This agreement, which
included all major ethnic and
sectarian
power blocs, initially
revealed an unprecedented level of cooperation,
particularly with regard to governance of Iraq's
oil reserves. However, soon after the initial
enthusiasm, the legislation got bogged down in a
morass of mutual recrimination on the Iraqi and US
sides.
The bill would allow an amount of
centralization, because the oil revenue would go
to Baghdad, which would then distribute the wealth
based on population demographics to all 18
provinces. This law could act as a salve for
Sunnis, who fear that they will be left out of any
oil plan by the politically dominant (and
oil-rich) Shi'ites and Kurds. However, Parliament
went into summer recess without passing the law,
and the success of the project could be in
doubt.
Features of the draft
code The draft law vests regions with
negotiating power to conclude exploration and
development agreements with international oil
companies (IOCs), subject to review and approval
by the central authorities in Baghdad. A
controversial aspect of the code is that it will
allow regions to enter production-sharing
agreements (PSA) with IOCs, a feature that some
Iraqis feel conceals a tacit bid by foreigners to
gain control over the country's petroleum
resources.
To mitigate such fears, Iraqi
officials have insisted that all contracts be
subject to a transparent bidding process. Many
foreign delegates contend that changes in bidding
protocols will do little to stem the corruption
they believe is rife in the upper echelons of
government, or diminish the fear among
non-Americans (Iraqis and the international
community) that US companies will be favored.
However, what is apparent is that Iraqi politics
is in a period of disarray that it has not been in
since the initial phase of the 2003 invasion.
Some oil-industry experts respond that
there is little to fear, since foreigners have
little incentive to invest in Iraq, because the
law not only fails to adequately protect investors
adequately, but remains vague and uncertain.
Further, in spite of the much-touted "troop
surge", the security situation looks as bad as
ever, which again diminishes the prospects for
bids by Western IOCs.
However, Eastern and
smaller independent oil companies appear willing
to invest if the legal and political risks are
mitigated. Parliament must approve the draft law
before it can take effect, if at all. Bitter
sectarian feuds that impeded its drafting may also
impede its enactment.
Many proponents of
the draft law believe that it deals equitably with
all parties. The Kurdistan Regional Government's
minister for natural resources, Ashti Hawrami,
noted on the KRG's website that the draft-law
provision calling for equitable distribution
according to demographic numbers is in line with
the needs of all Iraqis.
Hawrami further
argued that the provisions that grant the regional
governments power to sign contracts for oil and
gas development, subject to final approval of the
central government, are acceptable to the Kurdish
authorities as well. The five such development
contracts already signed by the KRG and foreign
investors will be reviewed by an independent group
of experts appointed by the Oil and Gas Council to
ensure that they comply with the draft law.

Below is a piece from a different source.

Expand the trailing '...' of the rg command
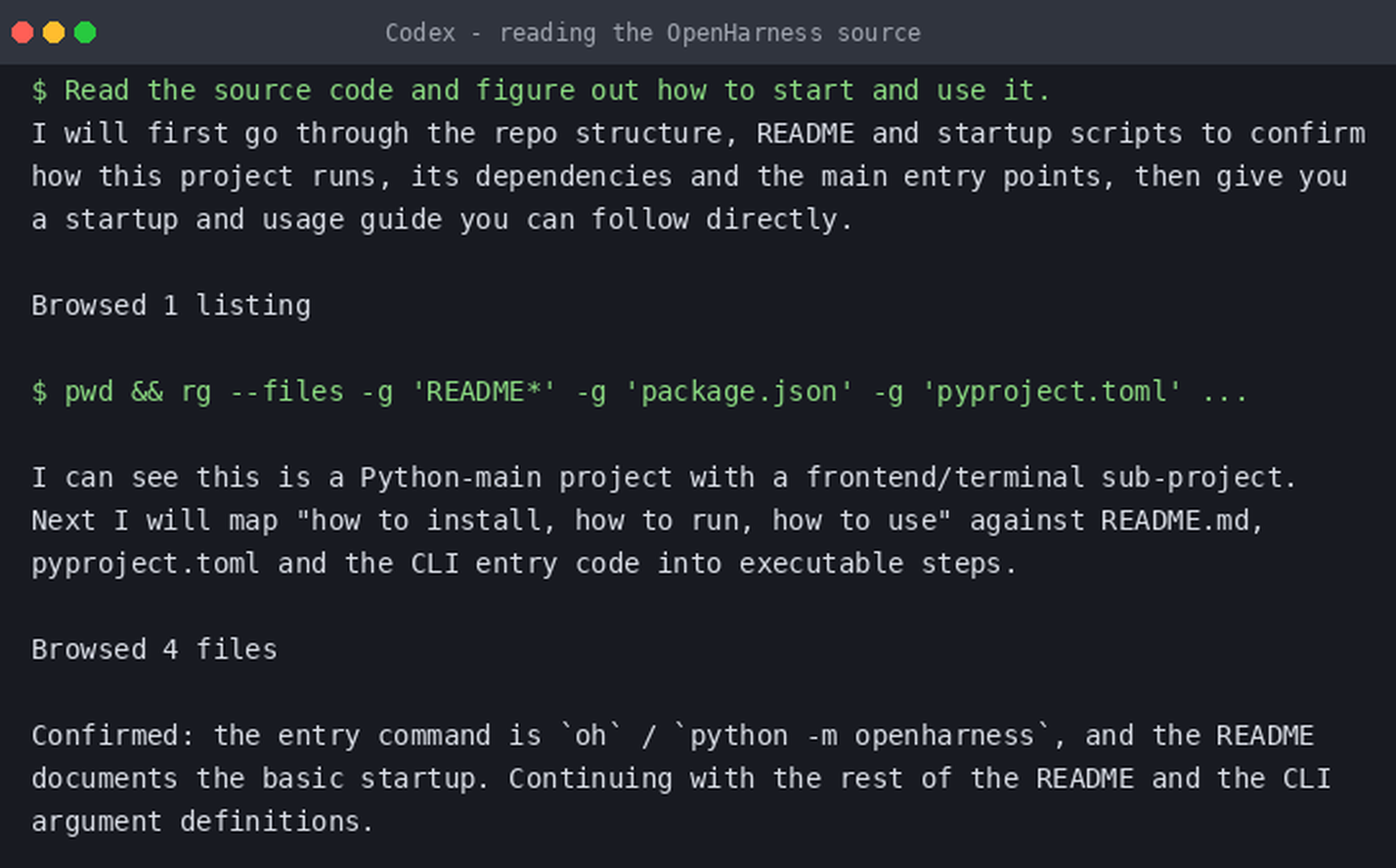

In regard to the disputed status of
oil-rich Kirkuk, Hawrami reaffirmed that the Iraqi
National Oil Co (INOC) will continue to manage
field production until a planned referendum on
Kirkuk's status (as lying within or without Iraqi
Kurdistan) takes place. In regard to the KRG
Region Petroleum Act, Hawrami stressed that the
act will be amended to conform to the draft
federal law and presented to the Kurdish National
Assembly for preliminary ratification.
The
Kurdish Parliament will vote on it around the same
time that the draft law is presented to the Iraqi
National Assembly. However, with the current
debate, it is unclear when the law will be
presented in a final form for Parliament.

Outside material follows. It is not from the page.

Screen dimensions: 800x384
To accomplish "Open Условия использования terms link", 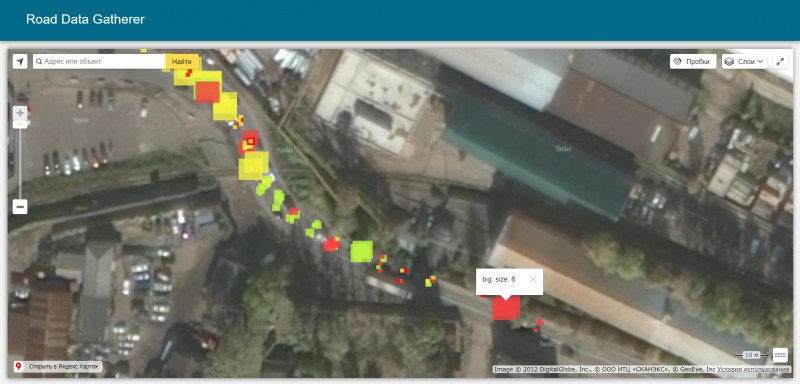I will (x=753, y=370).
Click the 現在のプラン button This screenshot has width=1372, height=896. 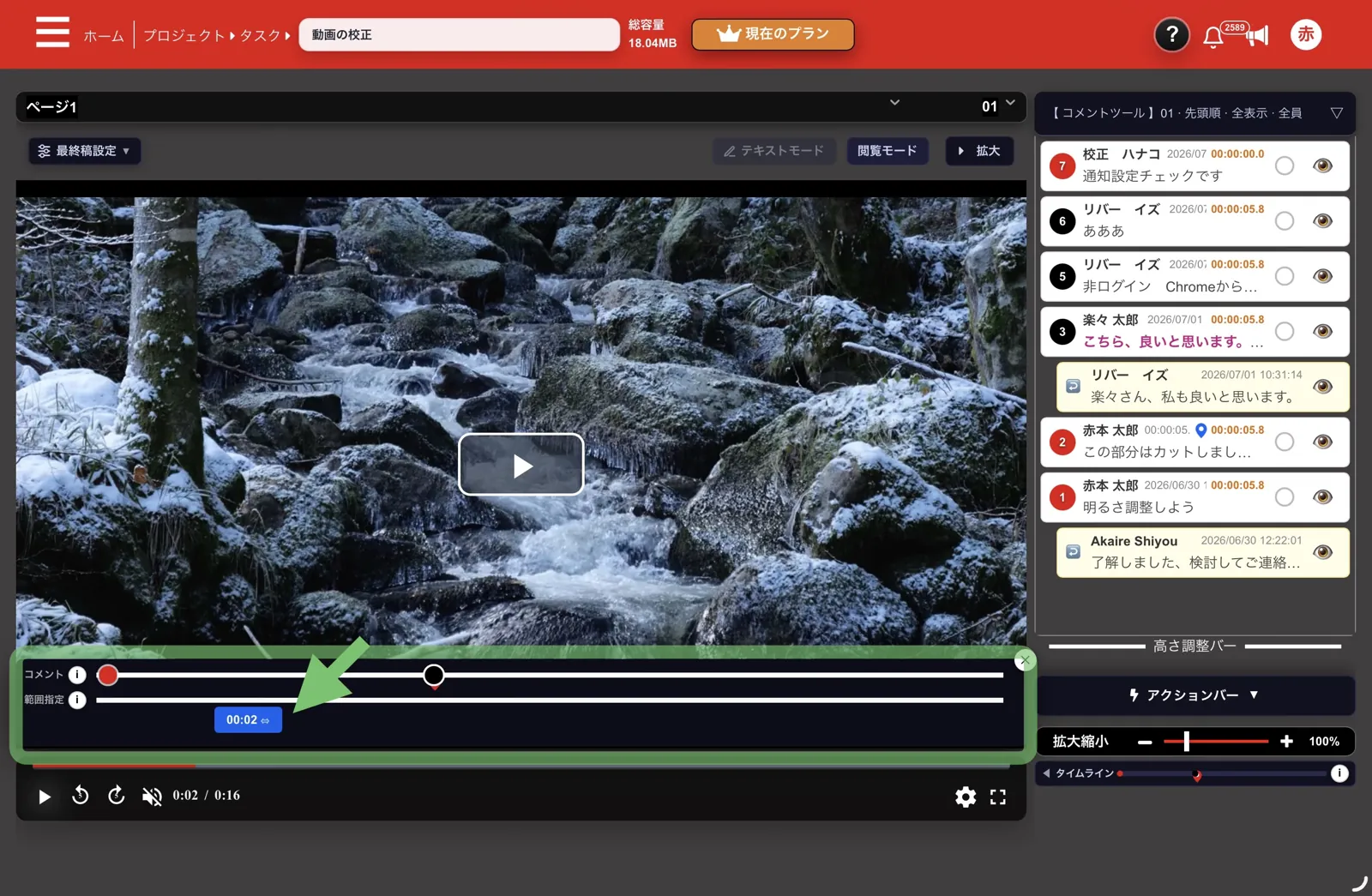click(773, 34)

Even though the draft law has garnered
widespread support, there are plenty of detractors
in a multitude of corners. The General Union of
Oil Employees in the port city of Basra is against
the draft law, saying it represents US interests.
The union believes that the PSAs represent a
subtle effort for foreign (primarily US) companies
to exert considerable control over Iraqi natural
resources. The union feels that the lion's share
of power for developing a national oil policy
should fall under the jurisdiction of INOC.
On the religious side, an influential
Sunni clerics group, the Muslim Scholars
Association, accused the Iraqi government of
fomenting sectarianism by the draft law and
characterizing the legislation as "invalid" and
"illegitimate". The association is highly
influential among the country's sizable
disaffected Sunni minority, and thus its criticism
adds a new dimension to a debate previously
limited to academic and political circles.
Other detractors criticize the draft law
on grounds that the central government will have
diminished control over the resources. Moreover,
they argue that the draft law is designed to
preserve sectarian divisions of the government,
and to develop a situation in which adherence to
sectarian and regional allegiance will forestall a
coherent national policy.
Potential
problems Even though the draft law allows
revenue to be divided according to population
demographics, and has done much to placate Sunni
worries, accurate population figures are elusive.
Iraqi census counts have always been politically
driven. The draft law attempts a delicate
balancing act between the powers of the regions
and those of the central authorities.
The
law could placate Sunnis if it allows more
petroleum exploration on their territory. The
Iraqi government recently paid upward of tens of
millions of dollars to IOCs to review old seismic
data across the country, and to retrain Iraqi
petroleum personnel.
The issue of revenue
splitting was agreed on fairly early in the draft
negotiations. The main point of contention with
regard to oil contracts was whether authority to
sign would be vested in the regions or the central
authorities. The Kurds forcefully argued for
expansive regional powers, while Sunni Arabs
sought a more centralized system. The draft law
sought to balance the interests of these two often
adversarial groups with compromises that declared:
Regions may enter contracts with IOCs subject
to overview of a powerful new committee termed the
Federal Oil and Gas Council.
INOC will be resurrected with a legal status
separate from the Oil Ministry, and will be run
according to a profit model.
Any region that produces more than 150,000
barrels a day can incorporate its own regional
operating company.
Harsh criticism has
been leveled at the proposed draft law because
there is no mechanism for dispute resolution
between the regions and the federal government.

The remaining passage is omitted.